Alla luce di quanto emerso, il legale rappresentante della cooperativa, ente gestore dell’istituto paritario, è stato deferito alla Procura della Repubblica di Agrigento per le ipotesi di violazione penale concernenti l’omesso versamento di ritenute previdenziali e assistenziali da parte del datore di lavoro. A esito dell’analisi globale degli elementi acquisiti, sono stati, inoltre, segnalati all’Agenzia delle Entrate, per il recupero a tassazione, ricavi non dichiarati per complessivi 300.000 euro. L’attività in rassegna conferma la proficuità delle relazioni tra il Ministero dell’Istruzione e del Merito e il Corpo della Guardia di finanza che da anni operano, fianco a fianco, in un progetto teso a promuovere la legalità economica, anche attraverso percorsi formativi nelle scuole.
Assessore regionale Turano: “plauso a Gdf per operazione ad Agrigento”

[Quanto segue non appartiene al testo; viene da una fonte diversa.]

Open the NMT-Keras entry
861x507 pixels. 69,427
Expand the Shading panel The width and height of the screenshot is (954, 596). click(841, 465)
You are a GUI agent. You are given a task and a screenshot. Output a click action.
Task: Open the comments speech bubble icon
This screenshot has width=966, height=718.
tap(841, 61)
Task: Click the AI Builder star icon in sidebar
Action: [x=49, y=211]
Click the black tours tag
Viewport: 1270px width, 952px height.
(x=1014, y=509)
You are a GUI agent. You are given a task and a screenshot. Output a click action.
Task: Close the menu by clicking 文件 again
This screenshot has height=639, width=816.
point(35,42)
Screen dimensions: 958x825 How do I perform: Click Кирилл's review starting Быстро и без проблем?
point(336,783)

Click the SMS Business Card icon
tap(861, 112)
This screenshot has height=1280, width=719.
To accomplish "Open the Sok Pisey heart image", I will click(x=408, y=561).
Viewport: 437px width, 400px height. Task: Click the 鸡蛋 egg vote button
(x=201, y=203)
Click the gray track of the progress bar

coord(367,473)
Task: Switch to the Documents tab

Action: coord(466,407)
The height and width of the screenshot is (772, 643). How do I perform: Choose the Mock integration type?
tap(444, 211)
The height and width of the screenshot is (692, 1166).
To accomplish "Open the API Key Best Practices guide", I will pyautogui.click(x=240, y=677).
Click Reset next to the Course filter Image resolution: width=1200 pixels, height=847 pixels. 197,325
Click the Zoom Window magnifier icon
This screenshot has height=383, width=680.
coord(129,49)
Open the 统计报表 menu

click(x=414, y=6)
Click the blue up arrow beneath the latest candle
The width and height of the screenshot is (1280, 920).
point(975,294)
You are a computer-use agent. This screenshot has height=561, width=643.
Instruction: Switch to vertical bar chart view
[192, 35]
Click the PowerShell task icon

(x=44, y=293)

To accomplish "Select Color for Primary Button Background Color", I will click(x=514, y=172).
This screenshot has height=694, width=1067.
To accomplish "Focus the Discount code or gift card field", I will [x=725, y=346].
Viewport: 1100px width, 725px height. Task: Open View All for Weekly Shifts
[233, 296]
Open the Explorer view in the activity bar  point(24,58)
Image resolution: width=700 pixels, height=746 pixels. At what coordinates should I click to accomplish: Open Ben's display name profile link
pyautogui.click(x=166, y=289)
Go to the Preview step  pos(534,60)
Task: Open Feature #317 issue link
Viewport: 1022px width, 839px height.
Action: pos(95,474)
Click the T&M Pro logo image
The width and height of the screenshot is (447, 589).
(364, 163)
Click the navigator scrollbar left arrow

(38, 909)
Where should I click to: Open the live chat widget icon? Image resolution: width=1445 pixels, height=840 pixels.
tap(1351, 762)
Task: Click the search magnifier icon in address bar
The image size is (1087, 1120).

“Esprimo il mio apprezzamento e quello del governo regionale ai militari della Guardia di Finanza per l’operazione condotta ad Agrigento che ha smascherato un articolato sistema di evasione fiscale e contributiva in un istituto scolastico paritario della citta’. Secondo le Fiamme gialle la cooperativa che gestisce corsi di istruzione superiore avrebbe impiegato 131 docenti con contratti di lavoro a progetto incompatibili con questo genere di attivita’. Un fatto grave che lede i diritti dei lavoratori, crea un danno irreparabile ai ragazzi che vengono formati e penalizza chi opera rispettando le regole”. Lo afferma l’assessore all’Istruzione e alla formazione professionale della Regione Siciliana, Mimmo Turano. “La Regione – aggiunge – e’ impegnata da tempo nella lotta ai diplomifici e per questo ha avviato contatti con le Guardia di Finanza per rinnovare e sottoscrivere un protocollo di intesa finalizzato a verificare la regolativa della spesa dei fondi comunitari in settori sensibili come quello della Formazione professionale e dell’Istruzione”.